##### SUPPLIED DATA #####
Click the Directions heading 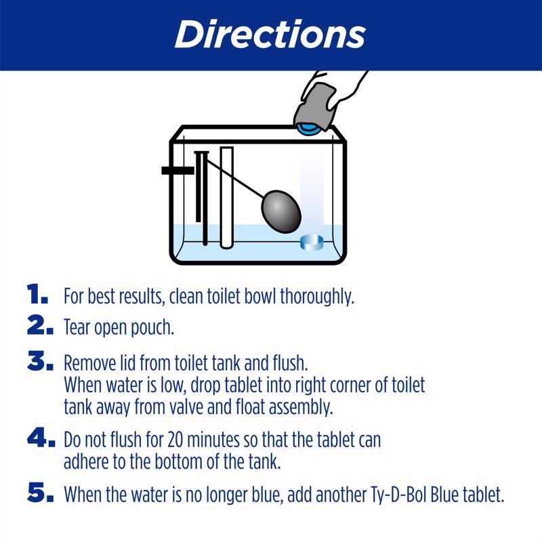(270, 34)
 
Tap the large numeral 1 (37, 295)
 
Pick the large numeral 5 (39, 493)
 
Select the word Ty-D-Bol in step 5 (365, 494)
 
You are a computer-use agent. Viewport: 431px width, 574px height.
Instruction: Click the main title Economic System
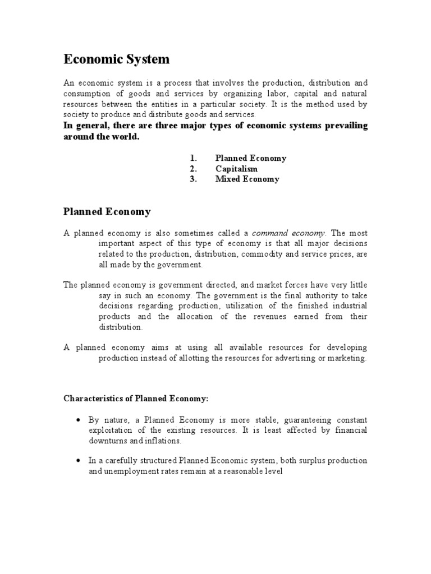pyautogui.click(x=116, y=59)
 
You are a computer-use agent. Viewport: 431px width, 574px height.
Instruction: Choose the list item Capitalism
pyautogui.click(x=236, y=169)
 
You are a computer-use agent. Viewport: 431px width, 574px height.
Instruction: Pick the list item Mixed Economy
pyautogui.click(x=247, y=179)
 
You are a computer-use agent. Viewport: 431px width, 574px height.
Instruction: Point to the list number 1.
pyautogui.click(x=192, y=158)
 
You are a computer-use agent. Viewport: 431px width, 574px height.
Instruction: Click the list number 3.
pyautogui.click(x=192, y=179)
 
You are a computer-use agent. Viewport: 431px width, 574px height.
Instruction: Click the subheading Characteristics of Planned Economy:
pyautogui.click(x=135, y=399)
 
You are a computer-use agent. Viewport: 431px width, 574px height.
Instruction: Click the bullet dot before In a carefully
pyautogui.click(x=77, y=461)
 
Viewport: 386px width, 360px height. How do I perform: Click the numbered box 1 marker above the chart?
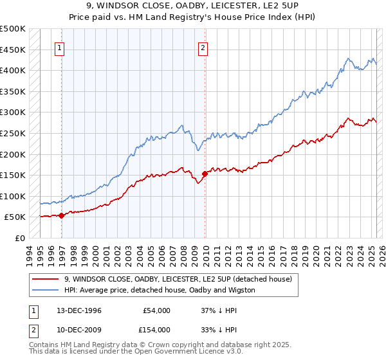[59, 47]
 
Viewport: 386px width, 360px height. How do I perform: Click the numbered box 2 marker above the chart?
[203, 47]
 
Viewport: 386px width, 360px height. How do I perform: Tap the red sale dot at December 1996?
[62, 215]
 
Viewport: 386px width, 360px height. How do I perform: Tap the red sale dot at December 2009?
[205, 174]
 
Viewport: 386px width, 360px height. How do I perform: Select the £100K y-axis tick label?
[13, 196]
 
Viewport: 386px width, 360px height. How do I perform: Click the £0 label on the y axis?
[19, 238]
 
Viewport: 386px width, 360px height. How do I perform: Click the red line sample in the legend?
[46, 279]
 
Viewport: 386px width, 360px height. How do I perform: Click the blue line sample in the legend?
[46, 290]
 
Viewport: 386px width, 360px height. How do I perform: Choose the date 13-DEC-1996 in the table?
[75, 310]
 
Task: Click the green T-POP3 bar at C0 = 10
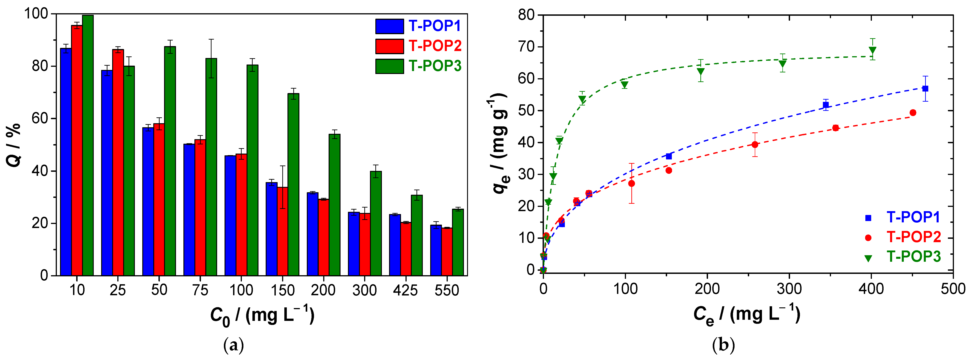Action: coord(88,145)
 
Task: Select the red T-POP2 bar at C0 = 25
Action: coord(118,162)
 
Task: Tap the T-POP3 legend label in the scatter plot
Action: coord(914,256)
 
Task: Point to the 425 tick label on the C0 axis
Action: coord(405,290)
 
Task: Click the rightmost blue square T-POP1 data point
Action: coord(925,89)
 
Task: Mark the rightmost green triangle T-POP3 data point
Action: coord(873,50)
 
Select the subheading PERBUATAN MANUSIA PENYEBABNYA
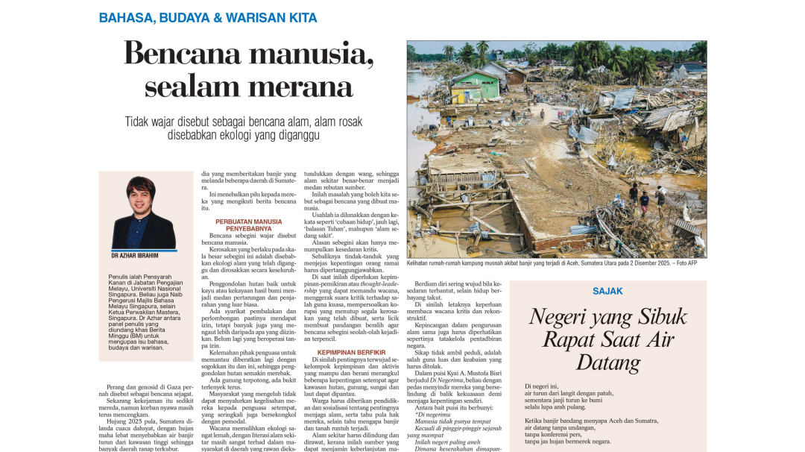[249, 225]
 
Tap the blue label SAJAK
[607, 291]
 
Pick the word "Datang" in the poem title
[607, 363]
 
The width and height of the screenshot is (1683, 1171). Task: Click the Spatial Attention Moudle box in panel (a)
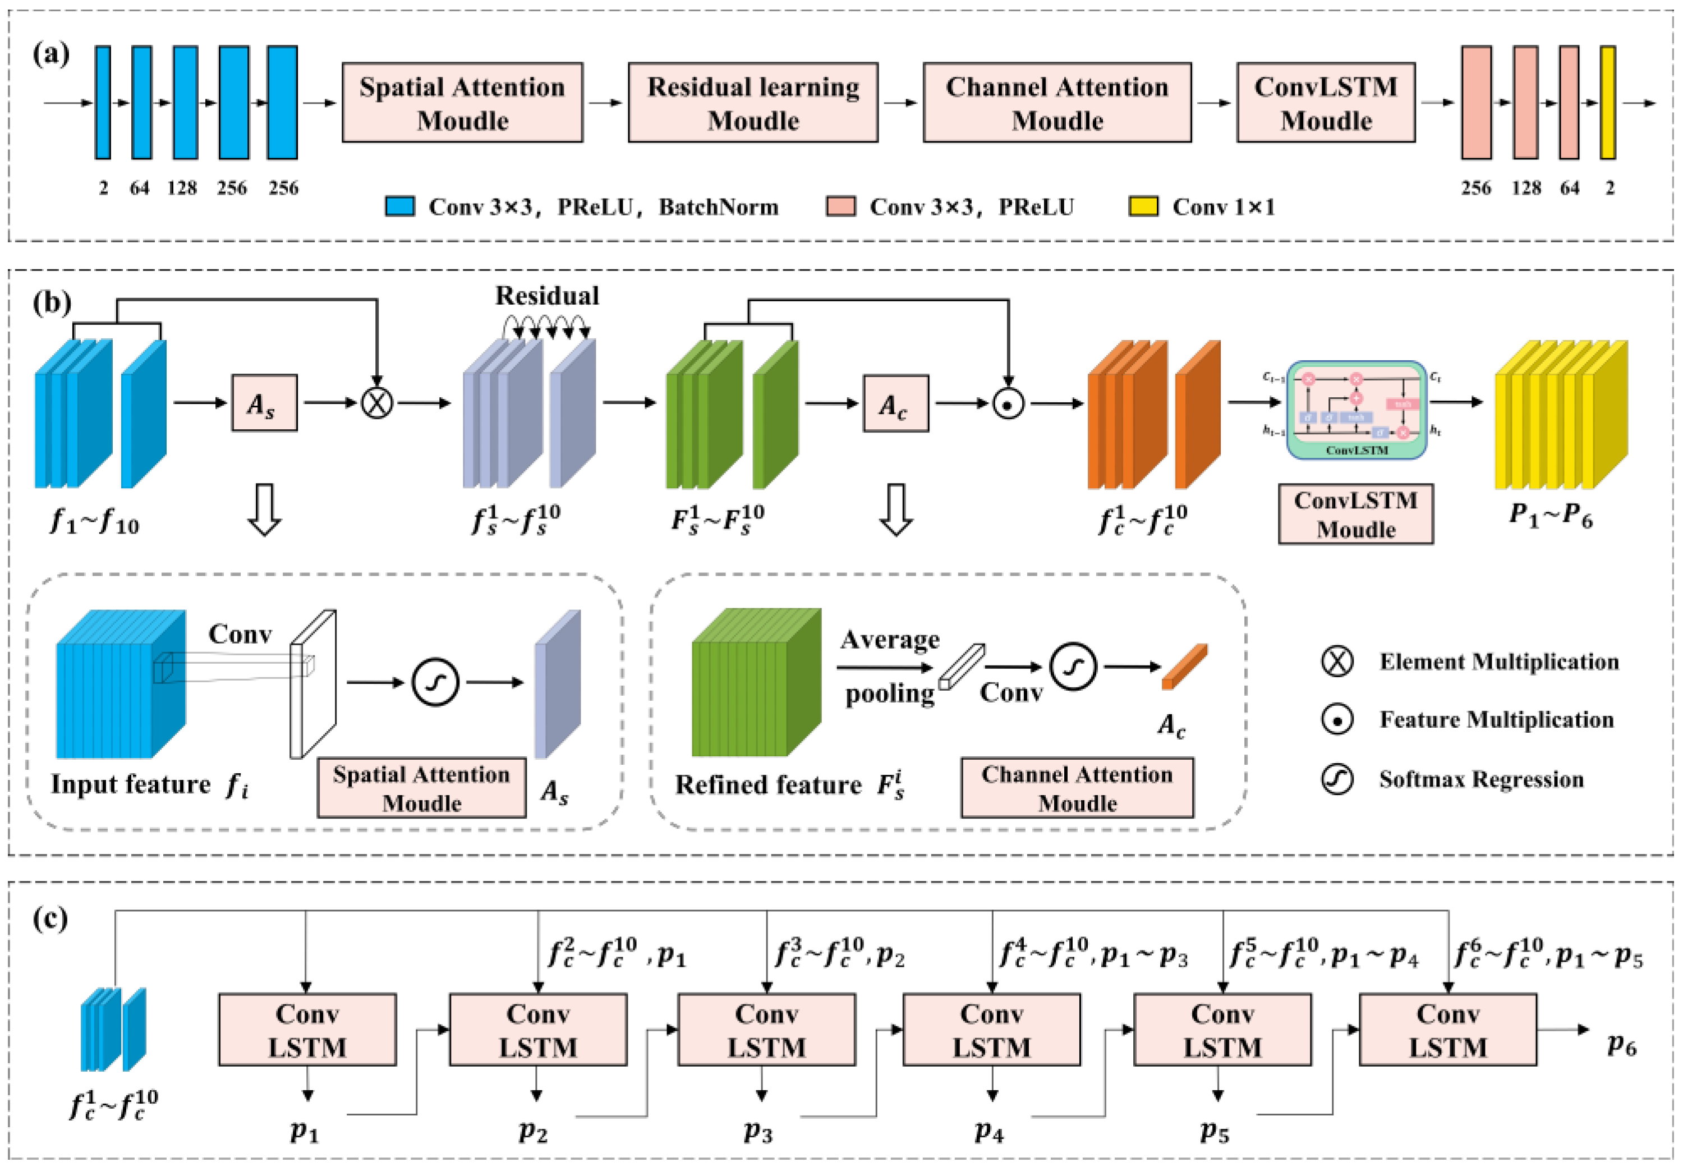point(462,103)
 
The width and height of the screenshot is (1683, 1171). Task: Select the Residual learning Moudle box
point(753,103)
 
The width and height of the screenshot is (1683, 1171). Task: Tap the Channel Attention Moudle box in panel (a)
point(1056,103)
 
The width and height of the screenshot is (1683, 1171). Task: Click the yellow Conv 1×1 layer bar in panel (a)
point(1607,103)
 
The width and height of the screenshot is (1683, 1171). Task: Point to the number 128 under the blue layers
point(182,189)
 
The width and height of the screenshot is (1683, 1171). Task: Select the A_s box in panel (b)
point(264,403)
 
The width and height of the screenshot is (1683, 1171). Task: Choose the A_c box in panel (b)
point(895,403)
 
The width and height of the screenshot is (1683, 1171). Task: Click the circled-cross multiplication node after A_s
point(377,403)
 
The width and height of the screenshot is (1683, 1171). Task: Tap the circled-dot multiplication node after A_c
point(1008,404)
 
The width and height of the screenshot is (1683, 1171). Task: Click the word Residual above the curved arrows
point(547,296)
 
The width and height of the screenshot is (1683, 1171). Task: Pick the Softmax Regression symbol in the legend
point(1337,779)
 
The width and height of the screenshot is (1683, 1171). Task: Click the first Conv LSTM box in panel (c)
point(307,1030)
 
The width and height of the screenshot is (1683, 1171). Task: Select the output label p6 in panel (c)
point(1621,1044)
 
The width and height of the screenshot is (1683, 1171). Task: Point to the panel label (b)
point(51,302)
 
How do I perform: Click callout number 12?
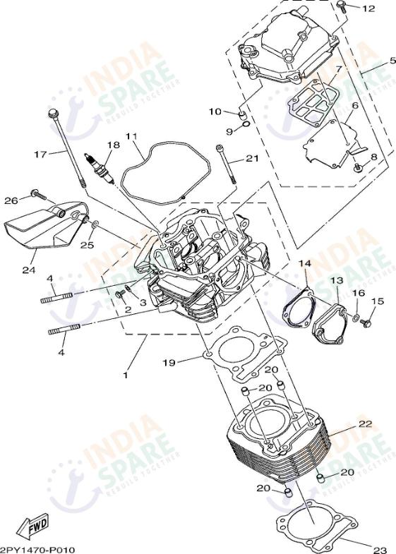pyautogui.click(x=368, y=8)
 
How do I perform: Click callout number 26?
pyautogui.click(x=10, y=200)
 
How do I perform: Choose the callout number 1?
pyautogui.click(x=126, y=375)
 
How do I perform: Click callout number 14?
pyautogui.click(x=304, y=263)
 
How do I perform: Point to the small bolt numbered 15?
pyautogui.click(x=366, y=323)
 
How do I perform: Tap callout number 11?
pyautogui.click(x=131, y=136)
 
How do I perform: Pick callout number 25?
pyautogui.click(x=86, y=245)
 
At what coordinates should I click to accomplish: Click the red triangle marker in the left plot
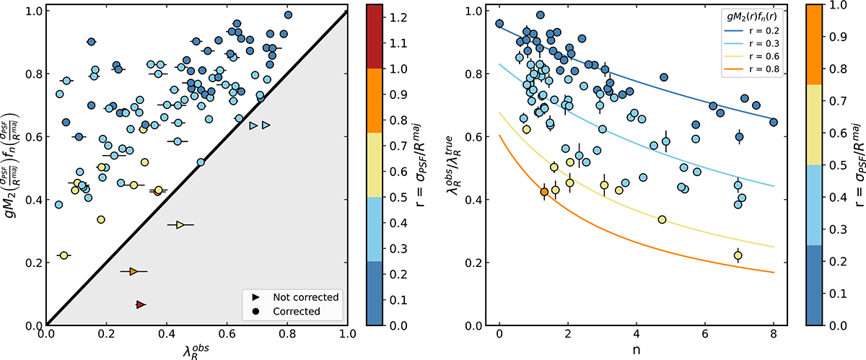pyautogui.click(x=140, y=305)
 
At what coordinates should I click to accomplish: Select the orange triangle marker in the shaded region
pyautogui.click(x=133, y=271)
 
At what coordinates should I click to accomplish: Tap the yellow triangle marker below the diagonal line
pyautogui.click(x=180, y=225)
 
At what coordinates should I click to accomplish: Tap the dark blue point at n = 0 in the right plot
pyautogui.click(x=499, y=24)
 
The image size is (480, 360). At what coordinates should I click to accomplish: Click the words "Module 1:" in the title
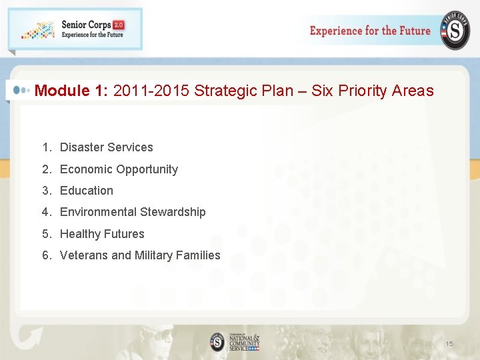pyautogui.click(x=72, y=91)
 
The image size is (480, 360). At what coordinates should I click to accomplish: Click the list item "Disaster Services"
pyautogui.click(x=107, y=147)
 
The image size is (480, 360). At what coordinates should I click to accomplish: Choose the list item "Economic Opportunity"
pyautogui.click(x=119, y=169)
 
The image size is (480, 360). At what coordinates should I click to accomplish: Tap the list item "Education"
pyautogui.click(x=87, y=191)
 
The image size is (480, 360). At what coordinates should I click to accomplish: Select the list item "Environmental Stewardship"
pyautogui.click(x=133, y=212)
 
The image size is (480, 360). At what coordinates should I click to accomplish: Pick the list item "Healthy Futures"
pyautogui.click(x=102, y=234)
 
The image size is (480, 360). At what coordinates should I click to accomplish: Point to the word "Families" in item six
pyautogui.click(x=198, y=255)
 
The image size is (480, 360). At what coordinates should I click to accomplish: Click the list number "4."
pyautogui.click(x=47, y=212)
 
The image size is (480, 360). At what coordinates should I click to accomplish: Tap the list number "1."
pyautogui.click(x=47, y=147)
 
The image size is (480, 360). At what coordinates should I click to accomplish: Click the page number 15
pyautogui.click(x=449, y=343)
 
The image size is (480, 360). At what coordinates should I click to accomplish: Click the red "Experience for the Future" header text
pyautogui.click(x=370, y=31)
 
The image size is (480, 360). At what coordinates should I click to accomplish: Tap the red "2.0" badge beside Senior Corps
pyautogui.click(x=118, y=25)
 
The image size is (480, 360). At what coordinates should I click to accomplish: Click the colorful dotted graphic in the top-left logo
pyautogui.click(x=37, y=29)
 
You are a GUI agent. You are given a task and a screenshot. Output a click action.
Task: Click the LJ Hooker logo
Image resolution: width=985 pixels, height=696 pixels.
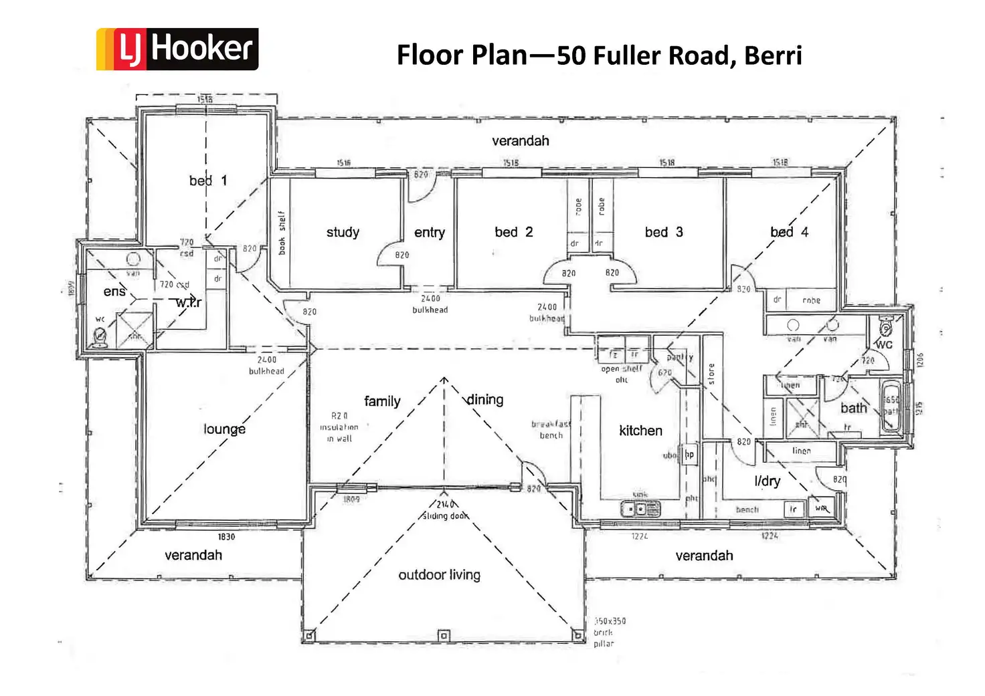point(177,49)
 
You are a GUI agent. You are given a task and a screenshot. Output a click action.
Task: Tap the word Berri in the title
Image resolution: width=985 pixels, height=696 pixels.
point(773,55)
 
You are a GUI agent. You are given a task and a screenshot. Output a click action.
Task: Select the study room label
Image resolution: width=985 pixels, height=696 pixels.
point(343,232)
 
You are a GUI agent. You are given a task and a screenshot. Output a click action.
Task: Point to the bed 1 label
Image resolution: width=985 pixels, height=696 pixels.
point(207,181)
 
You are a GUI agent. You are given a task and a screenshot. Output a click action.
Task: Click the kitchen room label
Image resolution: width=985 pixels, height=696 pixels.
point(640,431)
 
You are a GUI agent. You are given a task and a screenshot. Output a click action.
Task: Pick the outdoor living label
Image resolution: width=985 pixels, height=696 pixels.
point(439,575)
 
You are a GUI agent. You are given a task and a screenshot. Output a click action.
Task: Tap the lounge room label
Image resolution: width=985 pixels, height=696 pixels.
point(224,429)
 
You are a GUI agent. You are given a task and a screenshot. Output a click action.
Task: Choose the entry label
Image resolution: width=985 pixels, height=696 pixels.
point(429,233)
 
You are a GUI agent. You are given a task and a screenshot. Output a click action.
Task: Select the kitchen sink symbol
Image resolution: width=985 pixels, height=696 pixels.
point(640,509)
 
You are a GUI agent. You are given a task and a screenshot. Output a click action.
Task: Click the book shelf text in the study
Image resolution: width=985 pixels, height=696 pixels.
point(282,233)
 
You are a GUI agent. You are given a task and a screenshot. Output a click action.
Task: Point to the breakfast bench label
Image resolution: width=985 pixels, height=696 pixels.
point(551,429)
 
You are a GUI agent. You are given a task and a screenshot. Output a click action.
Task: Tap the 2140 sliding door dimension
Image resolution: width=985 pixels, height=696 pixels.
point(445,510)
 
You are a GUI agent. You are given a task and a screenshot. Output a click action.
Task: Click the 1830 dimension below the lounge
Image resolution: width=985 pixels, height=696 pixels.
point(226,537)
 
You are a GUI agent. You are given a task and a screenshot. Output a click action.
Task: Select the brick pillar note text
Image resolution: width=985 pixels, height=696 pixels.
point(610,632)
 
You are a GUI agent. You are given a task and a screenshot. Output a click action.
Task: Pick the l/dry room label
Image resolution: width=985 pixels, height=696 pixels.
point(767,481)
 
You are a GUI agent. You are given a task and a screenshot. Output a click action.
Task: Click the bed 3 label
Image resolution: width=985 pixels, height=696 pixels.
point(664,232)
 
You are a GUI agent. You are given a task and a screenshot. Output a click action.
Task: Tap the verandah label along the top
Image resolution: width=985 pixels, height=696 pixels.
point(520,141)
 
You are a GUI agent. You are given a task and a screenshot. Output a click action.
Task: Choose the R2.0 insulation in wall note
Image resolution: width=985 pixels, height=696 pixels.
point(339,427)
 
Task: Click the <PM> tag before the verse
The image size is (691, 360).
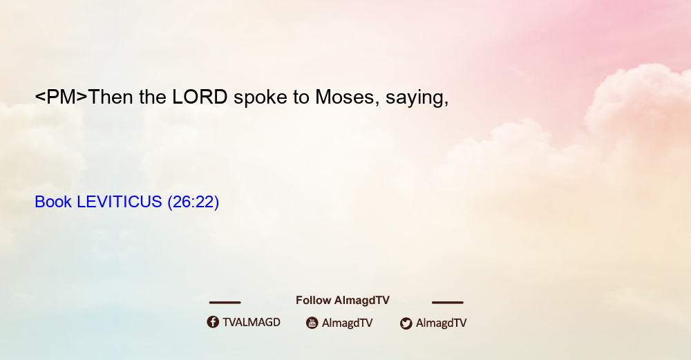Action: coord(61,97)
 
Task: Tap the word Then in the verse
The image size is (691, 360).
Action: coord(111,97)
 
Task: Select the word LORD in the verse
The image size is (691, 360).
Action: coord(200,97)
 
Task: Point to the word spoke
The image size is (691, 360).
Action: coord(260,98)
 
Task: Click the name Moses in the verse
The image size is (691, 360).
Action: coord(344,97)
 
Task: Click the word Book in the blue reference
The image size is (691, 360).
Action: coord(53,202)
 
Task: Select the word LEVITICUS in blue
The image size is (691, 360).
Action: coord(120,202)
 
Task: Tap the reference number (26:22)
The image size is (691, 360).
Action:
#####
## TASK BRIEF
Copy out the lines starting with the one that contains "symbol in the legend" and ending with the one that contains "pyautogui.click(x=133, y=271)", including both of those lines. Leave the pictures out.

## CORRECT RESPONSE
The width and height of the screenshot is (1683, 1171). Task: Pick the Softmax Regression symbol in the legend
point(1337,779)
 
The width and height of the screenshot is (1683, 1171). Task: Click the first Conv LSTM box in panel (c)
point(307,1030)
 
The width and height of the screenshot is (1683, 1171). Task: Select the output label p6 in panel (c)
point(1621,1044)
 
The width and height of the screenshot is (1683, 1171). Task: Point to the panel label (b)
point(51,302)
 
How do I perform: Click callout number 12?
pyautogui.click(x=368, y=8)
 
How do I perform: Click callout number 26?
pyautogui.click(x=10, y=200)
 
How do I perform: Choose the callout number 1?
pyautogui.click(x=126, y=375)
 
How do I perform: Click callout number 14?
pyautogui.click(x=304, y=263)
 
How do I perform: Point to the small bolt numbered 15?
pyautogui.click(x=366, y=323)
 
How do I perform: Tap callout number 11?
pyautogui.click(x=131, y=136)
 
How do I perform: Pick callout number 25?
pyautogui.click(x=86, y=245)
 
At what coordinates should I click to accomplish: Click the red triangle marker in the left plot
pyautogui.click(x=140, y=305)
 
At what coordinates should I click to accomplish: Select the orange triangle marker in the shaded region
pyautogui.click(x=133, y=271)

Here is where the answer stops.